When our small academic library decided to begin a Facebook page this year, we weighed all of these issues. Satisfied with our other social media outlets, including a blog, and worried about the added time commitment of Facebook, we were hesitant to take the plunge and join Facebook. However, we just couldn't ignore the potential benefit of marketing our services, events, and news to students instantaneously through their Facebook news feed, and at last decided to give Facebook a try.

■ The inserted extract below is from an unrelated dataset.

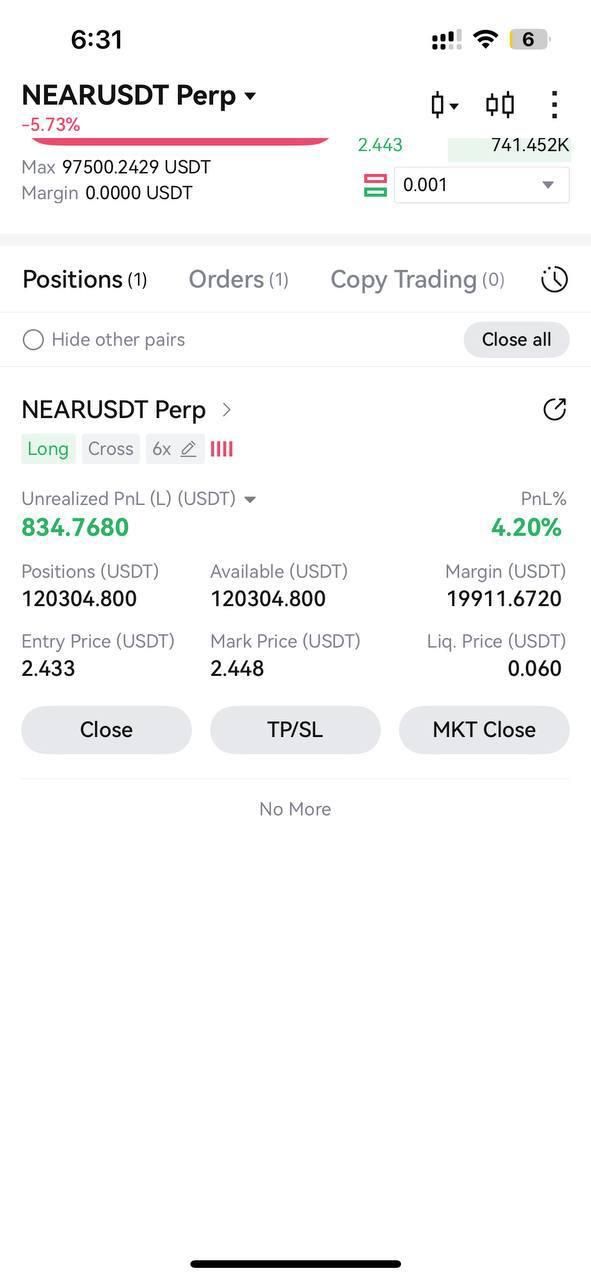Open order history clock icon
The width and height of the screenshot is (591, 1280).
click(x=554, y=280)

In our journey to create and market our Facebook page we encountered several challenges - but the most difficult to overcome has been getting users to "like" us. The only way to interact with users and share important news onto a patron's news feed is if they "like" you. Even the Facebook Insight tools, which allow page owners to analyze page activity, are not functional without first obtaining 30 "likes." Research indicating college students' preference for online communication, and the general popularity of our library, led us to believe that starting a Facebook page would be easy. But not so! The most important lesson we took from this is that while Facebook can be a great marketing tool, marketing your Facebook site is a chore unto itself. For others struggling with this preliminary step in creating a successful Facebook page, here are a few of the avenues we tried to get those coveted "likes," and what worked and failed:
1) We tried giving away free stuff. We didn't want to force anyone to like us, but thought that handing out small items like candy or pencils that had a sticker with a catchy slogan such as "Like this candy? Like us on Facebook! https://www.facebook.com/rosenlibrary" would encourage "likes." Unfortunately, with this method patrons would eat their free candy, and then promptly forget to go to a computer and like us. So our next few initiatives involved reaching users while they were at a computer station.
2) We placed a Facebook button on our homepage and many of our LibGuides.

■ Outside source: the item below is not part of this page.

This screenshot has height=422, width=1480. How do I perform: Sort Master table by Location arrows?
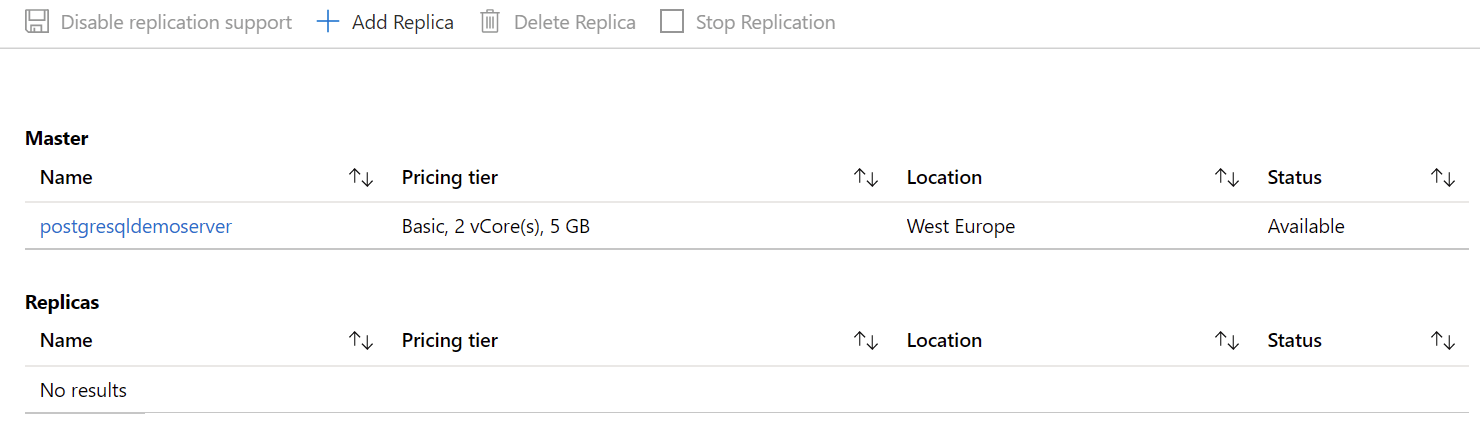tap(1227, 177)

3) We advertised our page by placing labels with our site URL and "Like us on Facebook" on the computer monitors.
4) We "liked" other related pages, such as student clubs and organizations.

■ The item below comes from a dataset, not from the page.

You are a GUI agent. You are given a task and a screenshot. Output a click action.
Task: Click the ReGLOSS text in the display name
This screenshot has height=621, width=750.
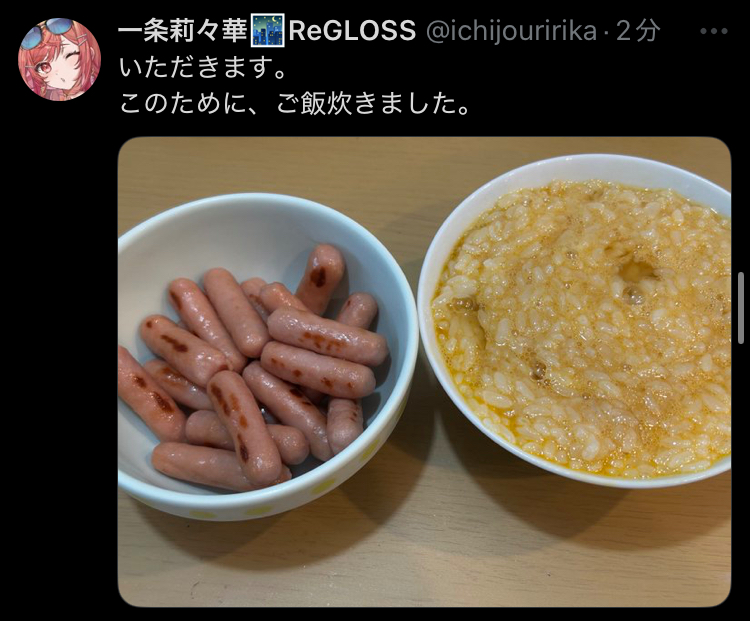click(352, 31)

Befuddled that our actions were still generating few "likes," we decided to turn to a tried-and-true advertising method - word of mouth. During library instruction sessions in particular, we encouraged students to "like" us for news and event updates. This method, combined with a comedic statement about how embarrassingly unpopular our Facebook page is, has overwhelmingly generated the most "likes."
For anyone else having problems establishing a Facebook page, never fear, there is a lot of support out there for Facebook newbies. Shortly after starting our page, I took a wonderful free webinar on marketing for Facebook offered through Florida Library Webinars that helped me learn how to use Facebook's powerful Insights tool to analyze posts. Facebook also offers great help content for the confused or curious.
We are still slowly generating likes, but are hopeful that continued outreach will help us grow our Facebook into a powerful marketing tool for our library.
Kelly Robinson is the Public Services Librarian at the University of Central Florida's Rosen College of Hospitality Management.